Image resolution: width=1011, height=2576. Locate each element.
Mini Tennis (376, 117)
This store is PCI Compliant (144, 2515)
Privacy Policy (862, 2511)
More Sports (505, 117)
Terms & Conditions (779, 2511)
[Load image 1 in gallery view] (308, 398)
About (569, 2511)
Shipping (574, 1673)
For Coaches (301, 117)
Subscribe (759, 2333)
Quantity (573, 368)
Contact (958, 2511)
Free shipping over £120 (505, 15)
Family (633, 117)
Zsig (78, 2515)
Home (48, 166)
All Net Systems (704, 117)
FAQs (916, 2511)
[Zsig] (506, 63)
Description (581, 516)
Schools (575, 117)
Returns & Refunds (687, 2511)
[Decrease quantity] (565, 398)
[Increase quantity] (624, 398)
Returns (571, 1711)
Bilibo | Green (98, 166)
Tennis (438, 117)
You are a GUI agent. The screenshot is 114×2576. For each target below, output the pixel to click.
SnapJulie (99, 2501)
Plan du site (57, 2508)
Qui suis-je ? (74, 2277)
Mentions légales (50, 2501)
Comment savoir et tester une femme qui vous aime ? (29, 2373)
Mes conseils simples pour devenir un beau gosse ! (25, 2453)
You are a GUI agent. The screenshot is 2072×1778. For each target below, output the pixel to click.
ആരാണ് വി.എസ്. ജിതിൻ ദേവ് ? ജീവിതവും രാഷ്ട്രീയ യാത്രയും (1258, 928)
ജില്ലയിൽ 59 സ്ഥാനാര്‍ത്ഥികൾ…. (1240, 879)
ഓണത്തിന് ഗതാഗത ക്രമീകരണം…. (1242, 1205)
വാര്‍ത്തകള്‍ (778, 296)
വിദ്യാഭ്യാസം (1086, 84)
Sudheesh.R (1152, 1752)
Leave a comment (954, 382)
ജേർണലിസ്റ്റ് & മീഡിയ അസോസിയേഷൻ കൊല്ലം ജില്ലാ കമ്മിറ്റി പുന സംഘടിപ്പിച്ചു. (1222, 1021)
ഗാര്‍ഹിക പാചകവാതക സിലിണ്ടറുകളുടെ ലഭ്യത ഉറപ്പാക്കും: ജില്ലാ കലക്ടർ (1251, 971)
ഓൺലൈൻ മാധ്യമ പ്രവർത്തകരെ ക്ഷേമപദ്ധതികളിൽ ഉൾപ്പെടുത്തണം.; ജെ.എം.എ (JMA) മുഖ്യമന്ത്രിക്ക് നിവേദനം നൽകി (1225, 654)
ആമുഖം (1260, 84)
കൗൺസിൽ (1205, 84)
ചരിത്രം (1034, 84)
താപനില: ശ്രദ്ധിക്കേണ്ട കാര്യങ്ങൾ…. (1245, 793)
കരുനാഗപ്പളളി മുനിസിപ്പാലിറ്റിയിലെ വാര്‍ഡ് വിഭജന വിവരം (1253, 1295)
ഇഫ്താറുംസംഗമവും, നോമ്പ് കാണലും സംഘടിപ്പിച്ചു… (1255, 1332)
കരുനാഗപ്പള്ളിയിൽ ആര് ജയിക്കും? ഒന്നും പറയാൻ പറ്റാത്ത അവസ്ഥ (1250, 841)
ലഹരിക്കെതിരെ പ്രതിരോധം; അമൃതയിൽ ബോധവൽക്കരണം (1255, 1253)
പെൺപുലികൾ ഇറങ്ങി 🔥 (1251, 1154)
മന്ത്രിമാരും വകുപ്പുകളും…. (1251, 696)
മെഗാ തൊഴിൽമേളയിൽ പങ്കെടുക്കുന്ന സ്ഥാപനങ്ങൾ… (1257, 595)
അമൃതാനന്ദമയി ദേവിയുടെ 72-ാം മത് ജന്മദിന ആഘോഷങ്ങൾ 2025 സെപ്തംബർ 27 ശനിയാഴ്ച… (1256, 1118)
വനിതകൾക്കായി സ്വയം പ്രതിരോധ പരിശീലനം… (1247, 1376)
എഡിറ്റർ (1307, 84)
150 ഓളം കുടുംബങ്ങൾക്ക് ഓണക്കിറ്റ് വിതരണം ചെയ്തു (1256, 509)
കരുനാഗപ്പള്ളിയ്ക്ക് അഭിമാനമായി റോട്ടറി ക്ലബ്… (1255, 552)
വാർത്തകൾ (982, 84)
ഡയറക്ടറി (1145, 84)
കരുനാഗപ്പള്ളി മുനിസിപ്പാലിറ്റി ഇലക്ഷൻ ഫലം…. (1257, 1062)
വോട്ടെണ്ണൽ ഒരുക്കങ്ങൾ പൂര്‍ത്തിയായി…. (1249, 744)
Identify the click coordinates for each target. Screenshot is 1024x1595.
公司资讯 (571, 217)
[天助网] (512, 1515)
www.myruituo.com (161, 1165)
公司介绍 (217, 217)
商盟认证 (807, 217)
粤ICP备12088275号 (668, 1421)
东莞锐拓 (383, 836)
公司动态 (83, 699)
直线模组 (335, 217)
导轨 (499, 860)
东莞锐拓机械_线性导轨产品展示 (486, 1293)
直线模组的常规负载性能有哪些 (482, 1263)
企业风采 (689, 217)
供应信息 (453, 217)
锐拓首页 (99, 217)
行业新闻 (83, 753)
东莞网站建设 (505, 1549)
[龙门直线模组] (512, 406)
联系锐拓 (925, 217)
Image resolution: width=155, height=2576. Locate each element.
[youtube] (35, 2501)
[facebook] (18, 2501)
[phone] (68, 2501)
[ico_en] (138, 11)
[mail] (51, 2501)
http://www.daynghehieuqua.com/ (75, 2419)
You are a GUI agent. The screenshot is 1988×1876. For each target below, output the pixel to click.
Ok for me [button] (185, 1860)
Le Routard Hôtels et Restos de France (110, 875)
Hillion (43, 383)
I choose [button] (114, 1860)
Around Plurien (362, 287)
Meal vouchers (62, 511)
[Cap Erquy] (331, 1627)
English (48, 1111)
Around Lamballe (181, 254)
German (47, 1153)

━━━━━━

#### What the task asks
Transcribe exactly, and only, the lines from the opening line of the records through the line containing "Description (581, 516)".

#### Exercise answer
Image resolution: width=1011, height=2576. Locate each element.
Mini Tennis (376, 117)
This store is PCI Compliant (144, 2515)
Privacy Policy (862, 2511)
More Sports (505, 117)
Terms & Conditions (779, 2511)
[Load image 1 in gallery view] (308, 398)
About (569, 2511)
Shipping (574, 1673)
For Coaches (301, 117)
Subscribe (759, 2333)
Quantity (573, 368)
Contact (958, 2511)
Free shipping over £120 (505, 15)
Family (633, 117)
Zsig (78, 2515)
Home (48, 166)
All Net Systems (704, 117)
FAQs (916, 2511)
[Zsig] (506, 63)
Description (581, 516)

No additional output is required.